*** Begin section ***

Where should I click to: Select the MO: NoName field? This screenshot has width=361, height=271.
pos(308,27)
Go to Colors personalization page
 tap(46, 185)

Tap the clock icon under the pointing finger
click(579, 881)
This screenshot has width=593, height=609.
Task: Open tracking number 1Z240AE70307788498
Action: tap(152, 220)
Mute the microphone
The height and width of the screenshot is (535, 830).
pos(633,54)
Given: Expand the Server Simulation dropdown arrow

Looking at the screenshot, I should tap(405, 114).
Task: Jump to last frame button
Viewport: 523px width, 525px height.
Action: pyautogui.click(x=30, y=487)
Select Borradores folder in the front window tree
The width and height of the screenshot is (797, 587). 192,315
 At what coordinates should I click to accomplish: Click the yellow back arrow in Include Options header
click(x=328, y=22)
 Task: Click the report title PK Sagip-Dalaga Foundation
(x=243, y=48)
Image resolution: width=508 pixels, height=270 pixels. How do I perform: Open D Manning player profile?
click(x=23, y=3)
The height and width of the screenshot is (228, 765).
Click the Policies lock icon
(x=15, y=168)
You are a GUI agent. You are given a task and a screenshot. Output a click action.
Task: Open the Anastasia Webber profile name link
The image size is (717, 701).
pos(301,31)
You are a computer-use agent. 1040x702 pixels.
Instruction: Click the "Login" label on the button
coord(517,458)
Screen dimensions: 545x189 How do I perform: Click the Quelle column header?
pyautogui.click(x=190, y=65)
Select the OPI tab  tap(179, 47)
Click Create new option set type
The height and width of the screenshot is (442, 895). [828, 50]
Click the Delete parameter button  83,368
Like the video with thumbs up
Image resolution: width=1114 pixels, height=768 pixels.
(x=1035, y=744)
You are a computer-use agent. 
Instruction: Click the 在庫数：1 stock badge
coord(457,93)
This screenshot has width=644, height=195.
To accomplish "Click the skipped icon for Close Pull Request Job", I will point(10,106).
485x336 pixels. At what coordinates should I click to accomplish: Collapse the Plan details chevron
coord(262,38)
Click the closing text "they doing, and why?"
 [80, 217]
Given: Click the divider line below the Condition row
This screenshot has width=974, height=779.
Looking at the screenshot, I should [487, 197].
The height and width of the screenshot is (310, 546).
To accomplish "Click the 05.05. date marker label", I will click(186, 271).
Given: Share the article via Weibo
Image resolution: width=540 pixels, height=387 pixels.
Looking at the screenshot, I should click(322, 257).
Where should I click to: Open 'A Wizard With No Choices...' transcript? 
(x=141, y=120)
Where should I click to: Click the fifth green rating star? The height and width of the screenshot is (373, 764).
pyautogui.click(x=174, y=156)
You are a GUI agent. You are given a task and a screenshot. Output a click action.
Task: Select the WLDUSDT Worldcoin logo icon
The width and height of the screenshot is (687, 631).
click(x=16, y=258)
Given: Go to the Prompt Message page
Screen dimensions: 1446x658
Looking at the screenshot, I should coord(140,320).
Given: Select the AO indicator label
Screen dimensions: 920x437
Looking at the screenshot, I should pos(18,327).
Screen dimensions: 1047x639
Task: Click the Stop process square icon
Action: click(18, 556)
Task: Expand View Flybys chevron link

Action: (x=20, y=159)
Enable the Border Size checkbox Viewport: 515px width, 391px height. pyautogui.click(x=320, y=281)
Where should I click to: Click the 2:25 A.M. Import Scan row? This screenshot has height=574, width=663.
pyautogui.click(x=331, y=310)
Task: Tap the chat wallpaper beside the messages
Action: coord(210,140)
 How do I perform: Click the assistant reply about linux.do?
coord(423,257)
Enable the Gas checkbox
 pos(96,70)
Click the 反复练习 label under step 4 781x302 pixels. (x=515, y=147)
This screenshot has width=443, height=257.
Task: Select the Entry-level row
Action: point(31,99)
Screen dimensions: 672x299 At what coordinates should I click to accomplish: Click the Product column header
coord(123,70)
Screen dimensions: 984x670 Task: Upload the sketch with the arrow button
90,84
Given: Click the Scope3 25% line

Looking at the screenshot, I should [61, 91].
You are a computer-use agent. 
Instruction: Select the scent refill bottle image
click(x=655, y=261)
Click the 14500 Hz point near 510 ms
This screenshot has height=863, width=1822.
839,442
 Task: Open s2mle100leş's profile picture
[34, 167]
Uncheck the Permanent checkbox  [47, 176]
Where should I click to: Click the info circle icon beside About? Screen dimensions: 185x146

*** End section ***

From the line containing "Task: Open s2mle100leş's profile picture" down to the last line, reproduce the records exactly. Include both ends.

_EXERCISE RESPONSE_
 Task: Open s2mle100leş's profile picture
[34, 167]
Uncheck the Permanent checkbox  [47, 176]
Where should I click to: Click the info circle icon beside About? Screen dimensions: 185x146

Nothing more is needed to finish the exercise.